The Docker revolution was based on the promise to add automation and customizability to both application development cycles and deployments. Microservices, which in Docker words means each container in a cluster performs only one specific task, is in fashion now. However, managing large numbers of containers may become a very complex and time-consuming task in the long run. Enter AWS Elastic Beanstalk.  

Elastic Beanstalk service can abstract away several system administration levels, as AWS itself will take care of hardware provisioning and administration, networking, and more. But while running Docker Engine on a local machine, and to some extent exposing some public service to the web, is not necessarily going to be all that difficult. The real power of launching automated clusters of containers is a different story, and particularly if there is a need to launch those clusters into a public cloud like AWS. Technologies such as Ansible, Chef, Puppet, and ECS can help hiding the complexity. Nevertheless, the learning curve for such tools can sometimes be as complex as manually managing clusters.

Elastic Beanstalk is a service that accepts your application code as input, and then invisibly embeds the code within a complete network and compute infrastructure. All that is needed is for users to select platform like Java, .NET, Python or Docker, and the service does the rest. This means that the EC2 and database instances, security groups, load balancers, auto scaling and other services the application needs, will be automatically added, integrated, and continuously maintained for you. Elastic Beanstalk can always be used from the web console, but as a developer, perhaps the command window would make more sense. Besides, everything always looks much more interesting from the command window. To be able to do that, the EB CLI needs to be install, which is fairly easy. All that is needed is to have pip, the Python package manager, and from there install the EB CLI. A detailed article on installing EB can be found on here. Once it is finished, typing EB alone should bring up the help page.

From the application root directory, typing “eb init” will initialize a new EB application. Regions, name, platform (Docker and Docker version), as well as SSH access options, will be prompted for the selection. Behind the scenes when you initialize an application locally and push it to AWS, what really happens is AWS creates two entities. A space to hold your application files called a framework, and secondly, it creates an environment, which is the infrastructure automatically created by Beanstalk. This means everything from EC2 instance, a load balancer, auto scaling rules, CloudWatch alarms, and security groups are created as part of the supporting infrastructure, depending on how the questions after the “eb init” were answered. A useful command is eb platform show as it will display some of the platform and environment values that will be used to create subsequent applications.

There are three ways to prepare an environment in Beanstalk. Two are primarily based on the version used in the Dockerrun.aws.json. Version 1 is the simplest one; It is used to run single containers and as a result, there is no setup or need for load balancing or auto-scaling. As expected version 2 is designed for multiple container architectures. A very interesting option is the “preconfigured” option. AWS makes Amazon machine images available that are preloaded with fully configured versions of popular deployment profiles on top of Amazon Linux. This is a rather convenient way to get developers a head start in building the application environment.

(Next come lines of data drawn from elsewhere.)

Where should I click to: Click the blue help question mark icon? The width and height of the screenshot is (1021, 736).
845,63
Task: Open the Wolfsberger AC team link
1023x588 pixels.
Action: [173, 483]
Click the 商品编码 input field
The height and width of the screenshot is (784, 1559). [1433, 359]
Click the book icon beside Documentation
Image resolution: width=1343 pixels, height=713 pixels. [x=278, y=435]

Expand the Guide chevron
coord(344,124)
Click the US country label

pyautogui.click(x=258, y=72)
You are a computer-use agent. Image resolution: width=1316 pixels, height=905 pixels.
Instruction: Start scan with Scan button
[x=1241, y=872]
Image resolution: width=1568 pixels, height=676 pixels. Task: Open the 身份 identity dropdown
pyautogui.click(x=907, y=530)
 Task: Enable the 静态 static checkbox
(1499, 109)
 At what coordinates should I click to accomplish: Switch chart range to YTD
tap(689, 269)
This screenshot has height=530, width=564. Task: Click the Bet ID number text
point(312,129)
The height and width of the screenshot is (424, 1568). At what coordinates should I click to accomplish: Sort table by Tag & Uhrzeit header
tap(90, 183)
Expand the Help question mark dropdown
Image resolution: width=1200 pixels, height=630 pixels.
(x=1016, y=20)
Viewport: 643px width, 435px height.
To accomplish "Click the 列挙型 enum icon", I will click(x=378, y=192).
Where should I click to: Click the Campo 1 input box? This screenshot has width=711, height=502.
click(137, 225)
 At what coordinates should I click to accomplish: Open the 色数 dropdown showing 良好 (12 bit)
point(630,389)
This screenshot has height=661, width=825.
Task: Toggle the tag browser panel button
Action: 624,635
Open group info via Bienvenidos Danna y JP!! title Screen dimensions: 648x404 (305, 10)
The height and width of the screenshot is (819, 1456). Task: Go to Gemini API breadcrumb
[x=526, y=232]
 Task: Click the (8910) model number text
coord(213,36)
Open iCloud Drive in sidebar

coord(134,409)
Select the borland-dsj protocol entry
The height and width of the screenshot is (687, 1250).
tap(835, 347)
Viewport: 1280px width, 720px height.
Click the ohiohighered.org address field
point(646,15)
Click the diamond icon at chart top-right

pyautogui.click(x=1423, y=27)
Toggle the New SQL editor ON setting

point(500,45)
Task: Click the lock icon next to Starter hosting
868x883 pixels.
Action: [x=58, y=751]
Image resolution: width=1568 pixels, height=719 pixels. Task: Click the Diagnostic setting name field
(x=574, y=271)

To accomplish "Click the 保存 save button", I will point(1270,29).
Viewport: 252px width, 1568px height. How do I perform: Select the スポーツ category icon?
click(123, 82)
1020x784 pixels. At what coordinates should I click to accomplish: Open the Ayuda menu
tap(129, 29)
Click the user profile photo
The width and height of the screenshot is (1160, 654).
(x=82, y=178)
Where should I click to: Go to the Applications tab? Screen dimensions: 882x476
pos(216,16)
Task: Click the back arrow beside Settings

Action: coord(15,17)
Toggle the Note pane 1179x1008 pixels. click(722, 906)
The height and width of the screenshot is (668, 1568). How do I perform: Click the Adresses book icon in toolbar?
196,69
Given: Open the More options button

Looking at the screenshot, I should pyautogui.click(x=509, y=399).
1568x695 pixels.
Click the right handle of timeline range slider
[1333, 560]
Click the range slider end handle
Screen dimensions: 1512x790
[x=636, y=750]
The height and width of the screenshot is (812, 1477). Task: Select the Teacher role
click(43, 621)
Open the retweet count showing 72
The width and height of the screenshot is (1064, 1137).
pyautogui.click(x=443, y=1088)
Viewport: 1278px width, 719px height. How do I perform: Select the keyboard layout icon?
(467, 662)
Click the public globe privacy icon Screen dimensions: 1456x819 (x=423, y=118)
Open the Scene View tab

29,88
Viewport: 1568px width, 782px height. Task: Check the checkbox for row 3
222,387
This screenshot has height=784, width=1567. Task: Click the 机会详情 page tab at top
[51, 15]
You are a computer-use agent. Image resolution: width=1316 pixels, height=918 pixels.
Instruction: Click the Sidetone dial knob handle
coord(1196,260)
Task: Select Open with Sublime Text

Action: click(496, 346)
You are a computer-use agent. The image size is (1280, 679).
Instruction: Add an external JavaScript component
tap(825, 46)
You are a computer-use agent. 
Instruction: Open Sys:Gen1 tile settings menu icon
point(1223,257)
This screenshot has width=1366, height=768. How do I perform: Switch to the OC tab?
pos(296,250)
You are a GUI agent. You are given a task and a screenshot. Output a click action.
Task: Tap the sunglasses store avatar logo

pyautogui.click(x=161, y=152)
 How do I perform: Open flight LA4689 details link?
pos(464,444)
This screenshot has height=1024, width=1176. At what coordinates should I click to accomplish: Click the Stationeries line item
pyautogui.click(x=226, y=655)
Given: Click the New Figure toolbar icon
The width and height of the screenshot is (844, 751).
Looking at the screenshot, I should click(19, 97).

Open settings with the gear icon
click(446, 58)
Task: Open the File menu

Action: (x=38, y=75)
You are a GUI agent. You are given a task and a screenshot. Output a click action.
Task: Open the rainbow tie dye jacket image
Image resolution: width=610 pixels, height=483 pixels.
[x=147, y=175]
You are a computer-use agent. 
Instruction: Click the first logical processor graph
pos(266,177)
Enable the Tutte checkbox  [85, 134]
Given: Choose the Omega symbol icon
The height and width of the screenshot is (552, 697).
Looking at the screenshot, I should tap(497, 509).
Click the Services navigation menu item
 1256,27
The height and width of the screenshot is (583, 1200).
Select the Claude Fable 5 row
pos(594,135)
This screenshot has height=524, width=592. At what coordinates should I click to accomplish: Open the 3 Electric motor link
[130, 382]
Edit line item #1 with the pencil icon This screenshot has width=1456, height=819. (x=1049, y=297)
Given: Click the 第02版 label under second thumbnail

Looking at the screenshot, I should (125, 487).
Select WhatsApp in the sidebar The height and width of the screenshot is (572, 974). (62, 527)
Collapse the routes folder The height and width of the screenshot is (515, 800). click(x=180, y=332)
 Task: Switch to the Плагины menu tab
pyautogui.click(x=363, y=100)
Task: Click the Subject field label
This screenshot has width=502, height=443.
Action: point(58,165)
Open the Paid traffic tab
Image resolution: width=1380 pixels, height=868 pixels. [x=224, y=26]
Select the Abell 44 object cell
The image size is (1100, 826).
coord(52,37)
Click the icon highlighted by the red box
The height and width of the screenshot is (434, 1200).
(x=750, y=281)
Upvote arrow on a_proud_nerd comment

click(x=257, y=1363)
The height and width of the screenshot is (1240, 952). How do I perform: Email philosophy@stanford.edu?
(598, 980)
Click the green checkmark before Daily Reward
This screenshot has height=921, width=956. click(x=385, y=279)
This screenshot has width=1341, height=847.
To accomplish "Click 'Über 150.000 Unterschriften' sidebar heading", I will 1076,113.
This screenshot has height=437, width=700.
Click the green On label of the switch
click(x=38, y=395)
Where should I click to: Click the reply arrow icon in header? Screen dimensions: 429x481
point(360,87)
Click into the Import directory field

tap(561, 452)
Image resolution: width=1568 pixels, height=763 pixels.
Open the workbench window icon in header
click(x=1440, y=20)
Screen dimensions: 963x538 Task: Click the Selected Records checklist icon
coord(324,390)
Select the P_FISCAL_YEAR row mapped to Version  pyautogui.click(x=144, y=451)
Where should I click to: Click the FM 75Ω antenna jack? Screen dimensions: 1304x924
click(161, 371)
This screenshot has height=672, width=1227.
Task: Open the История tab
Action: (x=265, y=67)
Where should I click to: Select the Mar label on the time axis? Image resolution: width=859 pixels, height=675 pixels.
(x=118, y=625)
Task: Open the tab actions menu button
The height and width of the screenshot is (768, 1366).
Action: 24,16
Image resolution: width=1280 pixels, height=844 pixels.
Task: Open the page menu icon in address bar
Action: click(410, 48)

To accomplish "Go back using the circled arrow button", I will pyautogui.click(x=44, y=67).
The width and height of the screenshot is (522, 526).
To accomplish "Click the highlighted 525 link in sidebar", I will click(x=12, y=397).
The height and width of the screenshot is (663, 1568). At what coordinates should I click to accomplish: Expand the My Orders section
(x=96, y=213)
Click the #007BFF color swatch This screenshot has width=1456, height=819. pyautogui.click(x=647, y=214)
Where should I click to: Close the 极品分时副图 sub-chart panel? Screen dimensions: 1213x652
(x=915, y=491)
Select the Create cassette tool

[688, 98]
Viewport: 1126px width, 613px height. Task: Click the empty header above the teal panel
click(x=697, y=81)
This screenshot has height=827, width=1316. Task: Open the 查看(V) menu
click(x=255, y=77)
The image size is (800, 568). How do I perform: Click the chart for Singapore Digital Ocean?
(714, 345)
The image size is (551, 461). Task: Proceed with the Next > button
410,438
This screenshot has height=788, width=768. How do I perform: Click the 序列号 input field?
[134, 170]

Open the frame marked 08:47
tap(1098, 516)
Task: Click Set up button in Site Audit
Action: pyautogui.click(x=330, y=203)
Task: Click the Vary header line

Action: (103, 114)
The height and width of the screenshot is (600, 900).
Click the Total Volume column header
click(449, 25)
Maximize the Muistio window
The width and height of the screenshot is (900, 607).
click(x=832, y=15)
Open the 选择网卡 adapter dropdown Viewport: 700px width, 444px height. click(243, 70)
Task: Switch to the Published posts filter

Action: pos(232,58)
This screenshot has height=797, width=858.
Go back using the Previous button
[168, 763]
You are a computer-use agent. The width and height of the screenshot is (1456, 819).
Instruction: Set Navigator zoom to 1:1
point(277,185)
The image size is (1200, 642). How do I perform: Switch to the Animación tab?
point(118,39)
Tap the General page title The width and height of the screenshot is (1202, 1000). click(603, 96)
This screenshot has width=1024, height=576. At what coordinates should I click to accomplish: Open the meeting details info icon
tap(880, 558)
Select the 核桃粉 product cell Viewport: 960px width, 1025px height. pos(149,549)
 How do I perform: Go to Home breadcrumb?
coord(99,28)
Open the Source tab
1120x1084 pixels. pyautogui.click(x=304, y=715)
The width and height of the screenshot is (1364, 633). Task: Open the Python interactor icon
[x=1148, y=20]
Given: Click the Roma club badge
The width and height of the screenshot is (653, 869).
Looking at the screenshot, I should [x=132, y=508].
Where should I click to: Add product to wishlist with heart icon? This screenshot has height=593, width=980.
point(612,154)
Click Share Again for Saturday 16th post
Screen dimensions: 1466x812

AWS documentation provides a simple, yet popular, example of a pre configured environment. On the folder, the application was initialized, simply create a Dockerfile and copy-paste the details found in the AWS documentation here. Next step is pulling the trigger and executing eb create and the name for the environment i.e. eb create DEV.  That’s it! It’s all done. After a good 15 minutes, a pre-configured Docker platform for Glassfish and Python should have been created.The console will show you log messages throughout the creation. But, for curious developers, you can always go to the browser console and see the EC2 and everything that is being created at runtime.